Kentucky environmental attorney Sanders says US EPA will withdraw the Emission Comparable Fuels Rule.

U.S. EPA is planning to propose a rule to withdraw the Emission Comparable Fuels (ECF) rule, which became effective on January 20, 2009. The proposal will present the agency’s concerns and request comments from the public after publication in the Federal Register, planned for November 2009. After evaluating the public comments, the EPA will make a decision on whether to repeal the exclusion.

The ECF rule removed regulatory costs by reclassifying certain manufacturing byproducts as non-wastes. ECF is fuel that is produced from a hazardous waste, but which generates emissions when burned in an industrial boiler that are comparable to emissions from burning fuel oil. The materials must also be stored under an elaborate set of requirements. 
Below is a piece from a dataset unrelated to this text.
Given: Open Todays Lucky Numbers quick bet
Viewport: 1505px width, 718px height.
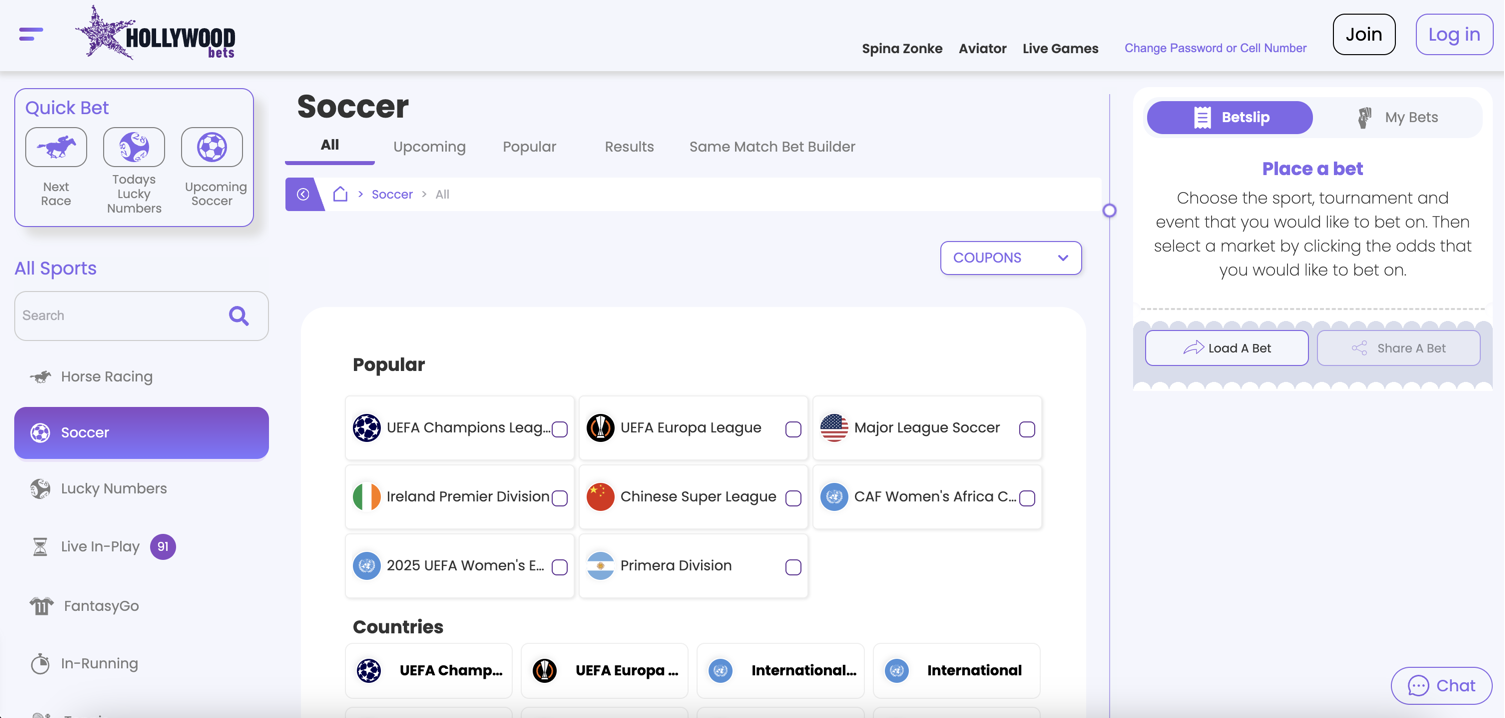Looking at the screenshot, I should (x=133, y=146).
The final rule has been criticized for allowing hazardous waste to evade the hazardous waste regulatory system, and also for being difficult to administer. Industry members have also criticized it because of the detailed and prescriptive conditions for reclassification, which they believe will limit the rule’s use.

This move is not wholly unexpected.  Any reasonable person who is knowledgeable in this area of law will tell you, if speaking honestly and perhaps off the record, that this rule was absolutely inconsistent with the basic tenets of environmental law.  It would however allow companies to dispose of vast amounts of hazardous waste and material via burning them in a boiler to recover the energy value of the material.  That might seem like a good idea unless you live, work or happen to be downwind of the boiler’s emission point. 

Another mind numbing “boner” from former U.S. EPA Administrator Steven Johnson going into the trash can.